Pacheco Pereira has mixed conservative and liberal political and social views. He supported Iraq War in 2003, like most of his party. He supports abortion but opposes same-sex marriage, which he believes promotes homophobia. He is against adoption by same-sex couples. He has stated several times that the Constitution of Portugal should drop the prohibition of fascist parties.

==Personal life==

He married in Porto on 7 November 1975 Isabel Maria de Seabra Correia Soares, born at São Vicente de Pereira Jusã, Ovar, on 11 September 1949, daughter of Manuel Correia Soares and wife Maria Ludovina Correia de Seabra, and has one son, José Gonçalo Soares Pacheco Pereira, born in Porto in 1985.

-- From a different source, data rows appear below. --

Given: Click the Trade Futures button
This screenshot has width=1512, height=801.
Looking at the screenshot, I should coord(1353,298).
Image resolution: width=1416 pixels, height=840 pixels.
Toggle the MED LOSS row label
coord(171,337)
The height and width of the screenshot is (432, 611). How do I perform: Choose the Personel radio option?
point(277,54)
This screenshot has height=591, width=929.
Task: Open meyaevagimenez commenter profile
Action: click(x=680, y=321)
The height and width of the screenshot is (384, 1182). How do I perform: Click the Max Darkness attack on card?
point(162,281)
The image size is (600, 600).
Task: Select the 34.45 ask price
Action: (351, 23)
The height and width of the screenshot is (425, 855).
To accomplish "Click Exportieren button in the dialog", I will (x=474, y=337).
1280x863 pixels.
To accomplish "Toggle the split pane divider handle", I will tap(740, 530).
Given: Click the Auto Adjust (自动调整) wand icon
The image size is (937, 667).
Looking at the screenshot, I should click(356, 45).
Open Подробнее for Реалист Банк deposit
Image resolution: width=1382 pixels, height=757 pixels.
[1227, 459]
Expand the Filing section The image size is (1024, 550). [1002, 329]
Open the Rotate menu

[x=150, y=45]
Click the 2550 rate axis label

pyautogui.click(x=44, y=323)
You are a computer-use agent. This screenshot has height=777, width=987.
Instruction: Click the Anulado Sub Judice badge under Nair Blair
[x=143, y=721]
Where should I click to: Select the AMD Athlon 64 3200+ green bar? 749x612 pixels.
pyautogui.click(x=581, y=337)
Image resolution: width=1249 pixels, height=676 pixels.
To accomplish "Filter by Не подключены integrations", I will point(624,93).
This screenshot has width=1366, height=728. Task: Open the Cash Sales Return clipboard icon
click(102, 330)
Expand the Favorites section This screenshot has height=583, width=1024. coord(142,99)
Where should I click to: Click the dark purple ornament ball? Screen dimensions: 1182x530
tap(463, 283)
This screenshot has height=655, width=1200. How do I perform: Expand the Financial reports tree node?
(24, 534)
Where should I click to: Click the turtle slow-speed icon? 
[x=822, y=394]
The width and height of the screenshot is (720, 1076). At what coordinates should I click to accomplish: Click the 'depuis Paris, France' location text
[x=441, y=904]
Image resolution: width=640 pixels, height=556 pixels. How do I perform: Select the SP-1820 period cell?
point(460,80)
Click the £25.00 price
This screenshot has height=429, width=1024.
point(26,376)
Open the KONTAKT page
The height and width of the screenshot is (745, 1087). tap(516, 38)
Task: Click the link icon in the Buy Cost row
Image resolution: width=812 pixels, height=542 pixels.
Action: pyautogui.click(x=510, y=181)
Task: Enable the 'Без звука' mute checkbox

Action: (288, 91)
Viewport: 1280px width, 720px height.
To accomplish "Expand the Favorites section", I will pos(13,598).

He lives in Marmeleira, Rio Maior.

==Works==

- As lutas operárias contra a carestia de vida em Portugal: a greve geral de Novembro de 1918 (1971);
- Questões sobre o movimento operário português e a revolução russa de 1917 (1971);
- Elementos para o estudo da origem do movimento operário no Porto: as associações mutualistas (1982);
- Notícias históricas do concelho e vila de Boticas, de L. de Figueiredo da Guerra - recolha, organização e notas (1982);
- Conflitos sociais nos campos do sul de Portugal (1983);
- Estudos sobre o comunismo: boletim de estudos interdisciplinares sobre o comunismo e os movimentos comunistas (1983-) (dir.);
- 1984: a esquerda face ao totalitarismo, com João Carlos Espada (1984);
- A Federação Nacional dos Trabalhadores Rurais (1912-1926): síntese da comunicação (1985);
- A sombra: estudo sobre a clandestinidade comunista (1993);
- O nome e a coisa: textos dos anos 80 e 90 (1997);
- Desesperada Esperança e outros textos (1999);
- Álvaro Cunhal, Uma Biografia Política. I Vol.: Daniel, O Jovem Revolucionário (1913-1941) (1999);
- Bíblia. Lamentações: Senhor, terá acabado a história? (2001);
- Álvaro Cunhal, Uma Biografia Política. II Vol.: Duarte, O Dirigente Clandestino (1941-1949), II vol. (2001);
- Vai pensamento: ensaios e outros textos (2002);
- O Mundo depois da guerra do Iraque: [textos e entrevistas] (2003), em colaboração;
- Álvaro Cunhal, Uma Biografia Política. III Vol.: O Prisioneiro (1949-1960) (2005);
- Quod Erat Demonstrandum - Diário das Presidenciais (Julho 2005 - Janeiro 2006) (2006).

== Translations ==

He has translated the works:

- Da prática de onde vêm as ideias justas, de Mao Tsé-Tung, com Maria Helena (1971);
- Cartas sobre o materialismo histórico, de F. Engels (1971).